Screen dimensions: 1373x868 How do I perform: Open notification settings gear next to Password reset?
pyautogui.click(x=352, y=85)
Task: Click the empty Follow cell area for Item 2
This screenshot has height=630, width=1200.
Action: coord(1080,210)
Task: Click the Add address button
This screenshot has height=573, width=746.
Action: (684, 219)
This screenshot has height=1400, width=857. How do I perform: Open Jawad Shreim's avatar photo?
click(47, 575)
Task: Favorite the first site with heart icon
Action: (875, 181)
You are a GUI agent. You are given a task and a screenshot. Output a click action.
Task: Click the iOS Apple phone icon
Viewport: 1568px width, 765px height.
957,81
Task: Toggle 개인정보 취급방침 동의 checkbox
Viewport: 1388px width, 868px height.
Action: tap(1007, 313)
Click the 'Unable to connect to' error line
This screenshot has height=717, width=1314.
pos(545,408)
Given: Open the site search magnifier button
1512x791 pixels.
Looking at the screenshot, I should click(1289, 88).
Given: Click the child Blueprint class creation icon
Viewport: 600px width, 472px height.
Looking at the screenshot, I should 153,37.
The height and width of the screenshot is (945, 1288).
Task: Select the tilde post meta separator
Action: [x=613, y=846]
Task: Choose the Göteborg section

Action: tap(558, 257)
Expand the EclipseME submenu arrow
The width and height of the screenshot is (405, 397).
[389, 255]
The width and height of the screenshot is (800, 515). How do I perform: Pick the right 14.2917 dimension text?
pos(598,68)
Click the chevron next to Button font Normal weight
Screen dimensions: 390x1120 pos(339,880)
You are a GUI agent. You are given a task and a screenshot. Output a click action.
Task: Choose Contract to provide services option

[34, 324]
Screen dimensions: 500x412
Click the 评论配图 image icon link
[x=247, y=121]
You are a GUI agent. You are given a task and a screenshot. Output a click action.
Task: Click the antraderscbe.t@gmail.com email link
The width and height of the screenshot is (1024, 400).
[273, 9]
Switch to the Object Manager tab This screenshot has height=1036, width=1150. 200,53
####################
- _What this task involves_
Nothing but an exact transcription of the records is expected.

- _Answer to this exercise_
Screen dimensions: 1373x868 How do I perform: Open notification settings gear next to Password reset?
pyautogui.click(x=352, y=85)
Task: Click the empty Follow cell area for Item 2
This screenshot has height=630, width=1200.
Action: coord(1080,210)
Task: Click the Add address button
This screenshot has height=573, width=746.
Action: (684, 219)
This screenshot has height=1400, width=857. How do I perform: Open Jawad Shreim's avatar photo?
click(47, 575)
Task: Favorite the first site with heart icon
Action: (875, 181)
You are a GUI agent. You are given a task and a screenshot. Output a click action.
Task: Click the iOS Apple phone icon
Viewport: 1568px width, 765px height.
957,81
Task: Toggle 개인정보 취급방침 동의 checkbox
Viewport: 1388px width, 868px height.
Action: tap(1007, 313)
Click the 'Unable to connect to' error line
This screenshot has height=717, width=1314.
pos(545,408)
Given: Open the site search magnifier button
1512x791 pixels.
Looking at the screenshot, I should click(1289, 88).
Given: Click the child Blueprint class creation icon
Viewport: 600px width, 472px height.
Looking at the screenshot, I should 153,37.
The height and width of the screenshot is (945, 1288).
Task: Select the tilde post meta separator
Action: [x=613, y=846]
Task: Choose the Göteborg section

Action: tap(558, 257)
Expand the EclipseME submenu arrow
The width and height of the screenshot is (405, 397).
[389, 255]
The width and height of the screenshot is (800, 515). How do I perform: Pick the right 14.2917 dimension text?
pos(598,68)
Click the chevron next to Button font Normal weight
Screen dimensions: 390x1120 pos(339,880)
You are a GUI agent. You are given a task and a screenshot. Output a click action.
Task: Choose Contract to provide services option

[34, 324]
Screen dimensions: 500x412
Click the 评论配图 image icon link
[x=247, y=121]
You are a GUI agent. You are given a task and a screenshot. Output a click action.
Task: Click the antraderscbe.t@gmail.com email link
The width and height of the screenshot is (1024, 400).
[273, 9]
Switch to the Object Manager tab This screenshot has height=1036, width=1150. 200,53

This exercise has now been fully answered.